**Objective**. Reproduce the items running from the line that contains "This screenshot has width=1024, height=458." through the end of the items, inclusive, with "Google Tag Manager" changed to "Google Analytics" and everything else left as it stands.

**Extracted data**.
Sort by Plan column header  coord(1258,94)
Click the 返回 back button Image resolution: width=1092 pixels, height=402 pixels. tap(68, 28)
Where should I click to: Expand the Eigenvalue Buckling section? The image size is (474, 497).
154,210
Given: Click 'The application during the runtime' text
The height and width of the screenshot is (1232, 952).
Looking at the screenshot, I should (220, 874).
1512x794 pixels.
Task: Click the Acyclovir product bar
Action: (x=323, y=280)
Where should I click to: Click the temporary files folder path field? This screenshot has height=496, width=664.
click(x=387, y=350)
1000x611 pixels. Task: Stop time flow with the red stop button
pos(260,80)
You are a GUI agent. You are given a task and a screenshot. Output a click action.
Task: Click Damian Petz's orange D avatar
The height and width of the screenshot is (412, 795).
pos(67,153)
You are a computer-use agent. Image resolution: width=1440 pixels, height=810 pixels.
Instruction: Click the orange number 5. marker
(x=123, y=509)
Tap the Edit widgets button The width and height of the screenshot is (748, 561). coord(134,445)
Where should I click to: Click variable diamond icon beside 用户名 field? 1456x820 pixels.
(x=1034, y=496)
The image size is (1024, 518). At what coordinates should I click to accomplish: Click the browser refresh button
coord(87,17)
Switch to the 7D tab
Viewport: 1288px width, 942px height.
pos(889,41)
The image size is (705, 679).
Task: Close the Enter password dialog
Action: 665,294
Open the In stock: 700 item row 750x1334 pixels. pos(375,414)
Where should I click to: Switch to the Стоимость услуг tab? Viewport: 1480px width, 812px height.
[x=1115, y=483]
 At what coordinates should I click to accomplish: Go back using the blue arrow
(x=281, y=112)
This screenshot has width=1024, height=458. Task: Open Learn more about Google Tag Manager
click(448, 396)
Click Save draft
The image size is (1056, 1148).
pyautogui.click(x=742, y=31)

**Written answer**.
This screenshot has width=1024, height=458. Task: Open Learn more about Google Analytics
click(448, 396)
Click Save draft
The image size is (1056, 1148).
pyautogui.click(x=742, y=31)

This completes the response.